I’m not down with size-shaming in any capacity, and if a company can consistently produce a high-quality, fairly priced product while adhering to principled practices, I’m in.
One of the largest American cannabis brands has been in the spotlight recently, both for the mockery it’s been receiving, and for its breathtaking financial freefall. It serves as a cautionary tale, albeit an entertaining one if you didn’t invest.
MedMen initially gained attention for their efforts to “bring cannabis into the mainstream” with a Spike Jonze-directed two-minute commercial called “The New Normal” in February 2019. It made some viewers roll their eyes, including the writers at South Park.
In July, South Park did a parody of the spot in an ad for Tegridy Farms, a cannabis brand owned by one of the characters.
As Marijuana Moment recounts, during the commercial parody, the narrator says, “And then a bunch of young corporate banker types come along telling us we’re all in the ‘new normal’ as they try to turn god’s green miracle into an easy buck for themselves. They even hire fancy Hollywood directors to make them look all hip and cool. But you know what? Fuck those guys. They ain’t got no integrity.”

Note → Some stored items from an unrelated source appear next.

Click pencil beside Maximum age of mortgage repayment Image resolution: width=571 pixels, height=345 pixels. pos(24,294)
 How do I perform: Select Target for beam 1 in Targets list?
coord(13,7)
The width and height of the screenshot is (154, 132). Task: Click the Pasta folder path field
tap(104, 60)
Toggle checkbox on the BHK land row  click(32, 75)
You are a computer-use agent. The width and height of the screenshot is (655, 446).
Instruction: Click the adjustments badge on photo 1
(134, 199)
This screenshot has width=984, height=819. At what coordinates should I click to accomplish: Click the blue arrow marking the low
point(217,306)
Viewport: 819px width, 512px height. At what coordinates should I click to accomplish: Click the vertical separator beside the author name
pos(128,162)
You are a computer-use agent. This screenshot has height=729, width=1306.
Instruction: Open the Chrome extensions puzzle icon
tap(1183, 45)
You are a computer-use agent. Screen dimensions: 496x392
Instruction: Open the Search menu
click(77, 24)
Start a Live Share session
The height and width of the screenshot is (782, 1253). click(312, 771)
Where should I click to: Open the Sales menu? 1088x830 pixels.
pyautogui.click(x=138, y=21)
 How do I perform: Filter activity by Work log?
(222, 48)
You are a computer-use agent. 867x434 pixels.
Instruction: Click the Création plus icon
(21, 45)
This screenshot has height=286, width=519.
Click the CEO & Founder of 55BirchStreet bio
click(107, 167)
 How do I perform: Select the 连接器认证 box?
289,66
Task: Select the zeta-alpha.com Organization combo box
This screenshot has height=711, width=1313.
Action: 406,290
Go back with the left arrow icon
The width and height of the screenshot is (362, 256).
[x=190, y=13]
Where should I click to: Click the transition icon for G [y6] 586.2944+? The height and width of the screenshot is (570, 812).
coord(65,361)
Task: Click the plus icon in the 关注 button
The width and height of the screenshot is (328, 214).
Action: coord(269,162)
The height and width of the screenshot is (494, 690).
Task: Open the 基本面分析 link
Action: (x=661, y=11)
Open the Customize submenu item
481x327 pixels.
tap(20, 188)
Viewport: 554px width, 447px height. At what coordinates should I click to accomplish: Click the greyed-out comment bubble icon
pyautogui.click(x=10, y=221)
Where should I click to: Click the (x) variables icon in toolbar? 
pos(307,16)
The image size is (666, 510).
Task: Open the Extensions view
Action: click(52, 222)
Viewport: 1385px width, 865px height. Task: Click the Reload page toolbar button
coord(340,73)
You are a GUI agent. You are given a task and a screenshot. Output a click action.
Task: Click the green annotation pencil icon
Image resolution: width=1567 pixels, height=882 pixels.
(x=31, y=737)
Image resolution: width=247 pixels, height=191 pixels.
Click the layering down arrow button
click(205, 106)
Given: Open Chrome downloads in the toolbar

In September, South Park went all in, calling out MedMen by name, and feigning outrage over people growing their own cannabis at home, which could result in “babies drowning in irrigation.”
This mirrors the stance MedMen took in February, when New York was considering legalization, and the company suggested that the state outlaw home grows.
Although MedMen gleefully embraced being mocked by South Park, stating, “The fact that they decided we’re the most culturally relevant cannabis brand on the planet is humbling,” they didn’t seem to grasp that they were mocked for being corporate douchebags, and not very successful ones.
MedMen have had issues retaining their executives, burning through two CFOs, their COO, and general counsel, all in less than a year.
In February, the Daily News reported, “The New York Medical Cannabis Industry Association is cutting ties with MedMen amid accusations of racist and sexist remarks and financial corruption among its top executives.”
Additionally, the CEO had referred to an L.A. city councilman as “midget negro.” (Yikes.)
One of the former CFOs claimed in a lawsuit that the CEO and top brass “regularly used homophobic and racial slurs, and casually committed bank and financial fraud while having a cavalier attitude towards the company’s shareholders.”
One year ago, MedMen announced they planned a merger with PharmaCann, which in their words would be “a transformative acquisition that will create the largest U.S. cannabis company in the world’s largest cannabis market.” The deal was valued at $682 million, and would have given them 79 dispensaries in 12 states.
But in early October of this year, that deal was scrapped, with a contributing factor being the slide in MedMen’s stock price. Per the Motley Fool,
“MedMen’s share price has plunged more than 70% since the company first announced its plans to buy PharmaCann on Oct. 11, 2018, and has dropped over 50% since the two companies entered a definitive agreement to merge on Dec. 24, 2018.”
It doesn’t help that the company is burning through money like a stoner on dollar-dab day.
Grizzle.com asks, “Is MedMen effectively bankrupt?” in a piece that states, “MedMen is the poster child for the excesses of the legal cannabis market” on the heels of their recently released fourth-quarter earnings report, which showed net losses of nearly $83 million for the quarter and $227 million for the year, and that the company had spent $42 million in 2019 for “executive compensation.” (Source.)
A fascinating look at how MedMen has responded to legitimate criticism can be found here.
That fourth-quarter earnings report drove the stock price down 20 percent and, as of Thursday morning, the stock was trading at just over a dollar per share, down from $6 a share a year ago.